**Data section:**
——————

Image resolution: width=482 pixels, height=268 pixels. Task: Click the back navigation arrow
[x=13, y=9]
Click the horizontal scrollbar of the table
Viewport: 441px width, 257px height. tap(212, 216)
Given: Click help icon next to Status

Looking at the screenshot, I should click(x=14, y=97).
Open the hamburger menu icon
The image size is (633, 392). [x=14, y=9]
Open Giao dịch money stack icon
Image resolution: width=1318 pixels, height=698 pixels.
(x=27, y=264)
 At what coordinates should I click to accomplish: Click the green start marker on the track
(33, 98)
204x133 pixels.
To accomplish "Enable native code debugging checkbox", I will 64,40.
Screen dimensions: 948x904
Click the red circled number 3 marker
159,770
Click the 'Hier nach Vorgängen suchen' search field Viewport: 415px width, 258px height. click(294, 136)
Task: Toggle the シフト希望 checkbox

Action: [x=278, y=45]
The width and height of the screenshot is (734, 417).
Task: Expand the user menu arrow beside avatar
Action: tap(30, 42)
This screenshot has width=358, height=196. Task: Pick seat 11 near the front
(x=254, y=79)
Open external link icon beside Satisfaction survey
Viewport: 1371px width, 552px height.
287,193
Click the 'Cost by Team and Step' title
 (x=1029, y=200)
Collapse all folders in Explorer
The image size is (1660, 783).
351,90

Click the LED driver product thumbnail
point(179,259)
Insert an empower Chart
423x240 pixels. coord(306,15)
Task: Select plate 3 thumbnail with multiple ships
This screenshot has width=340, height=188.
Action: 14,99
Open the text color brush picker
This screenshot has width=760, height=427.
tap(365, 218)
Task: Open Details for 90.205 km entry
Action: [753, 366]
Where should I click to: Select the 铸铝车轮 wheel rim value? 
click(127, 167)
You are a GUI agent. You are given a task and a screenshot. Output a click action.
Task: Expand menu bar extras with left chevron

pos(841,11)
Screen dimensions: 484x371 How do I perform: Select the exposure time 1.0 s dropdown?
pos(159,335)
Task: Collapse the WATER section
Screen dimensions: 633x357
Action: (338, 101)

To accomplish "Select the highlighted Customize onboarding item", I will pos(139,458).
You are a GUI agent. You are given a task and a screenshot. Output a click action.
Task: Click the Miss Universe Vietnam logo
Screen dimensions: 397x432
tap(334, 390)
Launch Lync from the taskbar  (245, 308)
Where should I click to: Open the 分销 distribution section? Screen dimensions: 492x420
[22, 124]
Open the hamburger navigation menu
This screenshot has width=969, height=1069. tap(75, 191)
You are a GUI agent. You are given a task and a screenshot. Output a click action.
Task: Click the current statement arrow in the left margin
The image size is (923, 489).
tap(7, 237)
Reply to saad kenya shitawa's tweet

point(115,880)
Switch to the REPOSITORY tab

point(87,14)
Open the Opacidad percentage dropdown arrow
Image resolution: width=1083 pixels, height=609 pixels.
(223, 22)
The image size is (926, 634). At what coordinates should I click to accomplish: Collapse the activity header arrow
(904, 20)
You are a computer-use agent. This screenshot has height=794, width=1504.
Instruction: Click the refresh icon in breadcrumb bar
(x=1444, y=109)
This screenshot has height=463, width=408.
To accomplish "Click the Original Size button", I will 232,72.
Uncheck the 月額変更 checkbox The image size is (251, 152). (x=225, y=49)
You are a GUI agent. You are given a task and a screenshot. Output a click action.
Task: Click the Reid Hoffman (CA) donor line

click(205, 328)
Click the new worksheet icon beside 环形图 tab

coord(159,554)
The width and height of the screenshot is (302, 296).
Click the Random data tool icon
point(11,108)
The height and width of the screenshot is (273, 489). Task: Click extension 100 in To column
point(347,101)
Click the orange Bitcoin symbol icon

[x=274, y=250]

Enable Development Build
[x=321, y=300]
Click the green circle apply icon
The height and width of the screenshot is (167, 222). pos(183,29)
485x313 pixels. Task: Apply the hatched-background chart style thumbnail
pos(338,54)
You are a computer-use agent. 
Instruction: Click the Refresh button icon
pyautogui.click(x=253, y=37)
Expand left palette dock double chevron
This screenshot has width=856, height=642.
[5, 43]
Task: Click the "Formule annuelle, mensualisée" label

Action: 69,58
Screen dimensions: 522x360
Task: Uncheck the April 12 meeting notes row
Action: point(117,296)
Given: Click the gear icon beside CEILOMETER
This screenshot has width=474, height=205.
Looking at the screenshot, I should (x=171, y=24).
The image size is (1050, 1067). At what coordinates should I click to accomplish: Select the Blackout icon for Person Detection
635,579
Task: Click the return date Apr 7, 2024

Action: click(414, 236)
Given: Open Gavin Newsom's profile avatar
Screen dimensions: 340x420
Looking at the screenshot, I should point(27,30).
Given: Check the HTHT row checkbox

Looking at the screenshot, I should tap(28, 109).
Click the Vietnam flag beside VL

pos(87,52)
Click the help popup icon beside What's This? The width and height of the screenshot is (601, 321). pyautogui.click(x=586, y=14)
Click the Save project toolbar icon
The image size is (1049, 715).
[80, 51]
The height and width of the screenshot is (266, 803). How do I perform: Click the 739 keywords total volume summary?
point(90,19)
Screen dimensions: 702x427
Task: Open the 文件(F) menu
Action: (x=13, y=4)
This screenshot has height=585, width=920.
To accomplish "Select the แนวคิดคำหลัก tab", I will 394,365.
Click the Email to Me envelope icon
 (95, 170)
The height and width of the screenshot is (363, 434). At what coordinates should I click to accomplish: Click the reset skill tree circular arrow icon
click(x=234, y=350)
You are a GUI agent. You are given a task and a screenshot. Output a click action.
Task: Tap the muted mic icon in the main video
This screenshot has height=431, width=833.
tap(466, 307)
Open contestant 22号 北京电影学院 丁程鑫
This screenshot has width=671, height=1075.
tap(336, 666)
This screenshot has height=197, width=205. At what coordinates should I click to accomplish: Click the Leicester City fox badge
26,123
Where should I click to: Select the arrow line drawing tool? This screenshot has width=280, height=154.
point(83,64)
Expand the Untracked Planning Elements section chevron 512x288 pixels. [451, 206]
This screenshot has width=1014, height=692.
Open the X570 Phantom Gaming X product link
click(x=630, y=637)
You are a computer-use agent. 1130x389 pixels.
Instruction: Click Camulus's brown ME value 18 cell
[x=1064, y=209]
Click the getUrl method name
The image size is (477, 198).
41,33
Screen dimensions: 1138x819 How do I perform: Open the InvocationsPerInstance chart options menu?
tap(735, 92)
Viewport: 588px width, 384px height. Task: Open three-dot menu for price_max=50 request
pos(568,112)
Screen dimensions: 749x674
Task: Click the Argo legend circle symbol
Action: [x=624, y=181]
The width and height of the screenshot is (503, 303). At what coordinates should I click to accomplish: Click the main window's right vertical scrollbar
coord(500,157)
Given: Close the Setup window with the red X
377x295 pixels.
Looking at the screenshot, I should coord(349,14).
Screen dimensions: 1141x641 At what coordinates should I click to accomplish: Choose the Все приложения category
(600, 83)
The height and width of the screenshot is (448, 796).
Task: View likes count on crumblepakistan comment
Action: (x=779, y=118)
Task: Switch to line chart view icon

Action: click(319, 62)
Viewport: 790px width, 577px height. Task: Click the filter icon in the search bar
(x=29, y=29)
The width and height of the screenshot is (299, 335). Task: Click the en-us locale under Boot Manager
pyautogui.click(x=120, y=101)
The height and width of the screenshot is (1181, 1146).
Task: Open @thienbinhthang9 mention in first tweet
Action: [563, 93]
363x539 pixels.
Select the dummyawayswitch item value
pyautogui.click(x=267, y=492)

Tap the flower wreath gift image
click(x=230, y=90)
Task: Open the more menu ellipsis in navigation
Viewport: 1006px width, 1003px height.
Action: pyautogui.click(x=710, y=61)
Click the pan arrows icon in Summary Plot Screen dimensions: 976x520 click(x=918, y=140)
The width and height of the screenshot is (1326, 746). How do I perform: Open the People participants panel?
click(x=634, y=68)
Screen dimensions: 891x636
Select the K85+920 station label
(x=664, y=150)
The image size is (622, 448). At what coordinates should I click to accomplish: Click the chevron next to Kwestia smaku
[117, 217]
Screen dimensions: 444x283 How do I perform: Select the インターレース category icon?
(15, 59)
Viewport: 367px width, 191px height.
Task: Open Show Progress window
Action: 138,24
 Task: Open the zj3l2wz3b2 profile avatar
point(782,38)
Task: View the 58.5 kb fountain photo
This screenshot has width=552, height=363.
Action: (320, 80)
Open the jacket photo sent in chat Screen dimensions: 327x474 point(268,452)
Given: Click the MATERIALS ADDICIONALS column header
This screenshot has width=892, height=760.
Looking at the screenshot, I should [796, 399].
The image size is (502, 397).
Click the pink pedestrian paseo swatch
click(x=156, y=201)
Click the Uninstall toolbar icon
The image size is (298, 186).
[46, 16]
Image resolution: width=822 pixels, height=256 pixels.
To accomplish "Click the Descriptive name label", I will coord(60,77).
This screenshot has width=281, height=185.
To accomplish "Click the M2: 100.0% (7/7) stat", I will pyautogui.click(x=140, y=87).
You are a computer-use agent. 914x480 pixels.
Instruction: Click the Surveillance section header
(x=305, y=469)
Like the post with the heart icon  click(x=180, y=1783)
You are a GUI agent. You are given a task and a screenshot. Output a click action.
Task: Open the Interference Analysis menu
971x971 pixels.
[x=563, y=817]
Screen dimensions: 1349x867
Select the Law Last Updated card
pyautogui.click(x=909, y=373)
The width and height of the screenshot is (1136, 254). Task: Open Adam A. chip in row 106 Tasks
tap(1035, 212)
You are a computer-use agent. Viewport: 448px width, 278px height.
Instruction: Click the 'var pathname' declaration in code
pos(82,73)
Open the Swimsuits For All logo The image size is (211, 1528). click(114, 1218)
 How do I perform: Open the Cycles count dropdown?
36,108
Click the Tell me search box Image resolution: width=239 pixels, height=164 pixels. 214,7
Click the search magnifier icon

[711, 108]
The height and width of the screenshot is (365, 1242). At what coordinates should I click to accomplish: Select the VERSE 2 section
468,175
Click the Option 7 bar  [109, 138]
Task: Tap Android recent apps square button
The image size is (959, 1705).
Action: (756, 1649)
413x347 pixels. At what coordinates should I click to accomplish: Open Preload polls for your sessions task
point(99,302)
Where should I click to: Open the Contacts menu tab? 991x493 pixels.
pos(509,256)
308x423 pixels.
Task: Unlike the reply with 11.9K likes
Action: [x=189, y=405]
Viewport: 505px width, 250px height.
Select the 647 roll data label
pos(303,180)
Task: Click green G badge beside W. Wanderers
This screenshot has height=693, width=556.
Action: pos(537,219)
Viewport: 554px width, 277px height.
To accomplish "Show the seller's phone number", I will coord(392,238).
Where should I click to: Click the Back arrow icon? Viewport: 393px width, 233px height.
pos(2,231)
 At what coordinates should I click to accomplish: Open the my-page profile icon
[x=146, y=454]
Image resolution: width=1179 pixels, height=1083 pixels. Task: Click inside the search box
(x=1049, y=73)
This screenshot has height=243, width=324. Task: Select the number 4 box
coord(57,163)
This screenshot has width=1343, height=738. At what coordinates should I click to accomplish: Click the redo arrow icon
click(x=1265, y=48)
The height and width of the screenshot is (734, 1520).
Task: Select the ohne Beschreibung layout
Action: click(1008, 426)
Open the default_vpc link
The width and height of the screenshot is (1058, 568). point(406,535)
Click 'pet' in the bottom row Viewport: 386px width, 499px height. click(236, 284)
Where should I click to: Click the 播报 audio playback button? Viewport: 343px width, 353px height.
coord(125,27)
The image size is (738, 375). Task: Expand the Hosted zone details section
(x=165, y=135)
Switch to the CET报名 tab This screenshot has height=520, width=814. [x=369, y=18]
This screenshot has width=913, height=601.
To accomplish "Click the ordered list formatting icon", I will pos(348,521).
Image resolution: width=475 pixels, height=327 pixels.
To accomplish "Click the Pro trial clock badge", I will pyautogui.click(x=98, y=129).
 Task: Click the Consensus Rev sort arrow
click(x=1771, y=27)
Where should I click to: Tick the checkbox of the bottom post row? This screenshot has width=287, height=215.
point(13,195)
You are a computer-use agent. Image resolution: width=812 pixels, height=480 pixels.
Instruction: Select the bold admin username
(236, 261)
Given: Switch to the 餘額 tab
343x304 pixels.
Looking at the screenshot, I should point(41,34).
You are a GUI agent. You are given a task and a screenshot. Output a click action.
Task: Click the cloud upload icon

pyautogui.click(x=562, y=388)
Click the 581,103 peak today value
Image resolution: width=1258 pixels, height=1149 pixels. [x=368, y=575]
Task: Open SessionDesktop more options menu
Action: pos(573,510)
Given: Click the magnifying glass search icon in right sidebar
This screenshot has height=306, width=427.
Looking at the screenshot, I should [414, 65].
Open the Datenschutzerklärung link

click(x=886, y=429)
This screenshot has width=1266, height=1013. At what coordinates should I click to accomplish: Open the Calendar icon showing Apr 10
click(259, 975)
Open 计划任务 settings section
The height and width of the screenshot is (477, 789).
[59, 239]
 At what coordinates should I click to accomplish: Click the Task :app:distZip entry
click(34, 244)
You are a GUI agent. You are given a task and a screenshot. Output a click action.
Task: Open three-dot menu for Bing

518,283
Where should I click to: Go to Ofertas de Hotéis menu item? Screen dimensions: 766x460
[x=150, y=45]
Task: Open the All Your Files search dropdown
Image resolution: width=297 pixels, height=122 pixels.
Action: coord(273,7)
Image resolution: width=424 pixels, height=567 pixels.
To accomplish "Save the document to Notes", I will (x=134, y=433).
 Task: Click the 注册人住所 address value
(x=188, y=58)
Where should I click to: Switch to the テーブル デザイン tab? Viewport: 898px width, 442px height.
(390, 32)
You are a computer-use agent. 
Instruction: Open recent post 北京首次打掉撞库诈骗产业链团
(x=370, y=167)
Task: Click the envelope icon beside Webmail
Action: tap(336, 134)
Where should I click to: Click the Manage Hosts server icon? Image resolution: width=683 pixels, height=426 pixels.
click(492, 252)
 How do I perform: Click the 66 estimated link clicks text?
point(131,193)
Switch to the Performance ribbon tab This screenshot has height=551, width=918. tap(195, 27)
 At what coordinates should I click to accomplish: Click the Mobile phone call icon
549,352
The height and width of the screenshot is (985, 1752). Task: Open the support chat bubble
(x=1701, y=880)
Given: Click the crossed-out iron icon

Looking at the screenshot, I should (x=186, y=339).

——————

**What this task involves:** Show all lines from the listing above in which "computer" appears.

**Result for this exercise:**
You are a computer-use agent. This screenshot has height=794, width=1504.
You are a computer-use agent. 
You are a computer-use agent. 1130x389 pixels.
You are a computer-use agent. 914x480 pixels.
You are a computer-use agent. Viewport: 448px width, 278px height.
You are a computer-use agent. Image resolution: width=812 pixels, height=480 pixels.
You are a computer-use agent. 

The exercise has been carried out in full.